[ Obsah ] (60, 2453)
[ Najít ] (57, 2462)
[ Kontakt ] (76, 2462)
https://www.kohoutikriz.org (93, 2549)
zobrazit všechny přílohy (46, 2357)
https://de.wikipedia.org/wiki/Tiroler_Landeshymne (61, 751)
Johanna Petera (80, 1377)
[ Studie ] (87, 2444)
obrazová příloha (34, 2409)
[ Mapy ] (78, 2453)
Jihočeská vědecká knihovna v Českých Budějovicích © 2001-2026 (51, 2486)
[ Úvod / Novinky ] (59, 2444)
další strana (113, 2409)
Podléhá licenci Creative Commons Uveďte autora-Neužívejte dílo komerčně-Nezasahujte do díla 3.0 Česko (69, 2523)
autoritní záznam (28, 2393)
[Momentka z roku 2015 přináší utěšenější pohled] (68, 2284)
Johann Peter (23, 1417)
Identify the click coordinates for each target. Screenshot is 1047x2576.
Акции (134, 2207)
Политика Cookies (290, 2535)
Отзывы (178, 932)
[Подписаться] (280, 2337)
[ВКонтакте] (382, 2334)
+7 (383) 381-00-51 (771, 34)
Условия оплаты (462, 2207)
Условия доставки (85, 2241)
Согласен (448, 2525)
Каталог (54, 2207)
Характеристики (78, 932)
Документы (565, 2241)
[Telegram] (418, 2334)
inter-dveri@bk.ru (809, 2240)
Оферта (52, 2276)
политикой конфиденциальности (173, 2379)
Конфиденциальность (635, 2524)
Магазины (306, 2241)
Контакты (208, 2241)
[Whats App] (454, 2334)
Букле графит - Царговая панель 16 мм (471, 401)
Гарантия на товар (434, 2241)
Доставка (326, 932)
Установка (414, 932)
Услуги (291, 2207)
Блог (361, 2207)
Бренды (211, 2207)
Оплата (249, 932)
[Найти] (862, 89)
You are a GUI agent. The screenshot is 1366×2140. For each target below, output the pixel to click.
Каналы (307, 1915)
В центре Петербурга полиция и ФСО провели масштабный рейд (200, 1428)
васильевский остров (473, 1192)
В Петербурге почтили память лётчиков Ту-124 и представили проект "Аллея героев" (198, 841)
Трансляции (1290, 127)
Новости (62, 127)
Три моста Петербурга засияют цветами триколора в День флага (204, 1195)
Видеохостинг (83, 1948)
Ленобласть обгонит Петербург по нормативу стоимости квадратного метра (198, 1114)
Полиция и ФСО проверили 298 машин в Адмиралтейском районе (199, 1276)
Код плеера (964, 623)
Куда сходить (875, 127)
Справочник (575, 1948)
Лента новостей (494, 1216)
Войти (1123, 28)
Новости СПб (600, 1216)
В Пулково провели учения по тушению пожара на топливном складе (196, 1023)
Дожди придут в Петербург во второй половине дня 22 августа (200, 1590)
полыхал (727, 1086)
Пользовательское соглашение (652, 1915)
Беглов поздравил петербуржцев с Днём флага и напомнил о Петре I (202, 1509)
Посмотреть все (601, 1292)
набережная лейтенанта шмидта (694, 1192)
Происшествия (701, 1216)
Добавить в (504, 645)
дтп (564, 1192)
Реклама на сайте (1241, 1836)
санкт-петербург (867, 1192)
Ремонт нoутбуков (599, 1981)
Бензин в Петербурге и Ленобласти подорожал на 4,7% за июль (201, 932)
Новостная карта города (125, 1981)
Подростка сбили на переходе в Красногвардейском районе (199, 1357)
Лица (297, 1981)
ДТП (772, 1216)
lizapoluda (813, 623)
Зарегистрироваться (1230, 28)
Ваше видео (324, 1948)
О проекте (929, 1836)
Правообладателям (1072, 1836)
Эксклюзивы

________________________________________

### THE TASK
Pick out every line above that contains the word "Петербурга" and copy it.

### OUTPUT
В центре Петербурга полиция и ФСО провели масштабный рейд (200, 1428)
Три моста Петербурга засияют цветами триколора в День флага (204, 1195)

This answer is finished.